И случается. Фрида притягивает к себе Диего – любовью, которую он читает в ее глазах, восхищением, которое она испытывает перед ним. Она не похожа ни на одну из его женщин. В ней нет ни ангельской кротости Ангелины, ни честолюбия неуравновешенной Моревны, ни ненасытной чувственности Лупе, жажды обладания, которая так пугает его, потому что напоминает деспотичную любовь его матери. Ее юность и свежесть восприятия покоряют этого зрелого, много пережившего мужчину. В ее присутствии людоед превращается в Пигмалиона. Она волнует его своей невинностью, забавляет детскими фантазиями, поражает неосознанной мудростью, которую обрела в страдании.
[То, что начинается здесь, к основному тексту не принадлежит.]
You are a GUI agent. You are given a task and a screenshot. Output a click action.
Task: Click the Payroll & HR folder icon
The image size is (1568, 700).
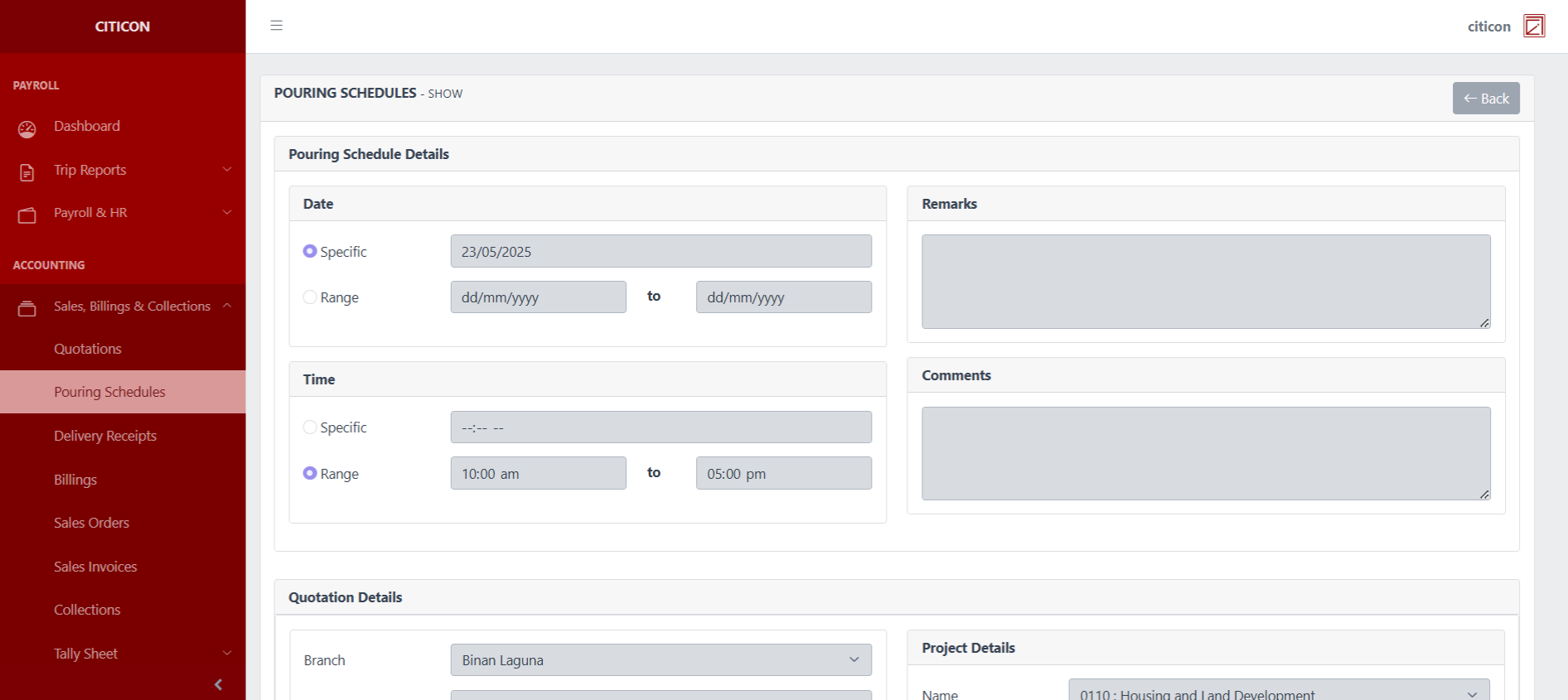coord(27,215)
Лупе Марин, инстинктивно возненавидевшая "эту девчонку" с первого взгляда, шокирована фамильярностью, какую Фрида проявляет в общении с гением: насмешливость подростка осталась у нее со времен "Качучас".
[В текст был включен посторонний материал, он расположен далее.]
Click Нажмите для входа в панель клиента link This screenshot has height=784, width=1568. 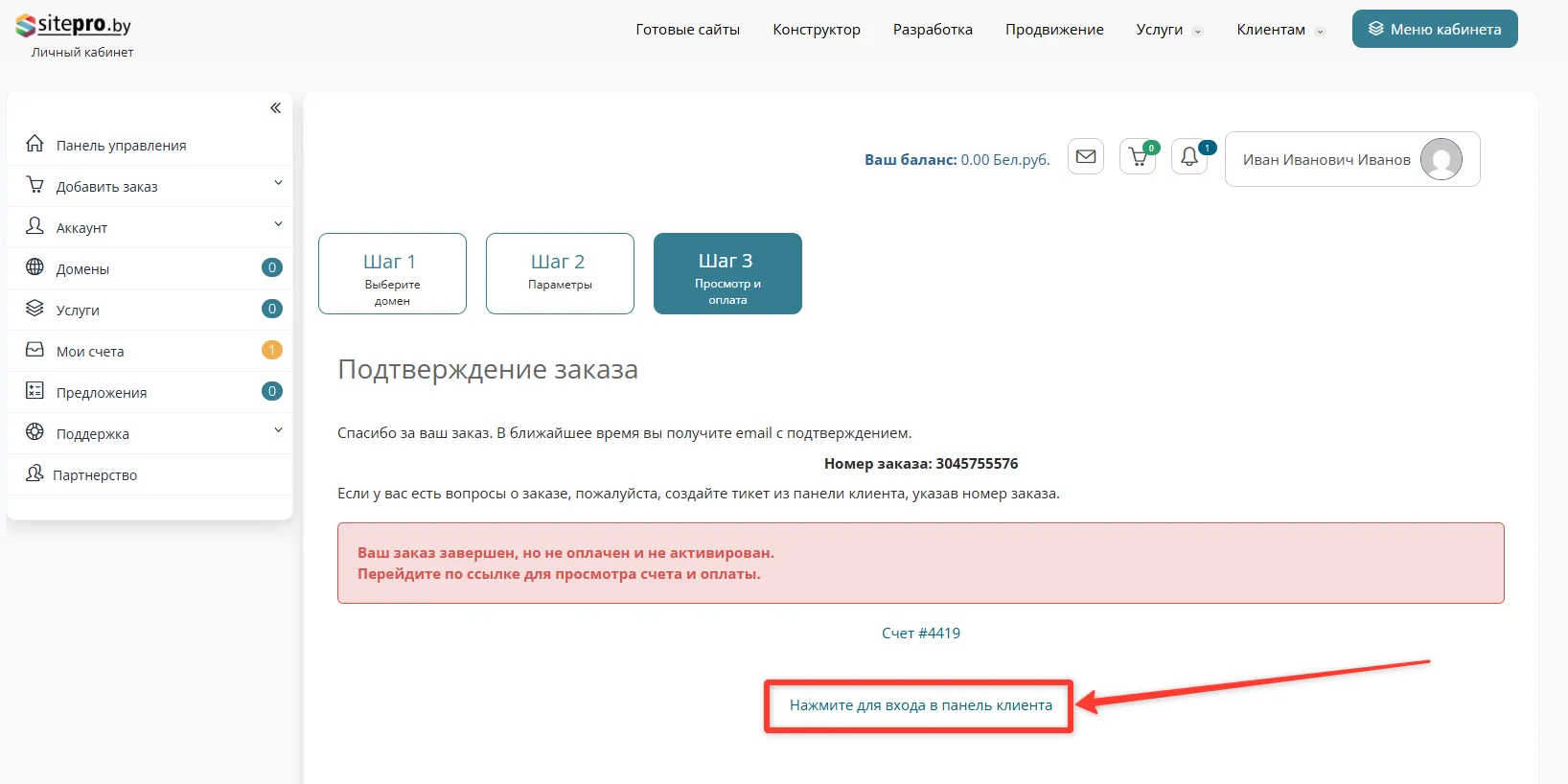(x=920, y=705)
Когда Диего впервые, словно влюбленный школьник, приходит в дом Кало, Фрида встречает его сидя на дереве и насвистывая "Интернационал".

Но это озорство – всего лишь маска, под которой скрывается безмерная тоска, огромная потребность в общении, в признании. Она приглашает Диего не как влюбленная женщина, а как человек, желающий обрести профессию, чего-то добиться в жизни, как требовательный к себе художник. "Комплименты мне не нужны, – говорит она Диего. – Мне нужны советы знающего человека. В искусстве я не любитель и не знаток. Я просто девушка, которой нужно работать, чтобы жить". Да, ей нужно работать: она знает, что живопись – это зеркало, в котором она находит свое "я", – для нее единственный шанс выжить. В то время как для Диего живопись, бесспорно, является средством завоевать мир, способом обольщать, трогать сердца, подчинять своей воле.

Несмотря на показную браваду, Фрида очень волнуется. То, над чем она работала в 1927-1929 годах: рисунки, портреты Алисии Талант, сестер Кристины и Адрианы, – строго говоря, нельзя назвать картинами, это вопрос, обращенный к людям, вопрос о самом главном, о том, жить ей или нет.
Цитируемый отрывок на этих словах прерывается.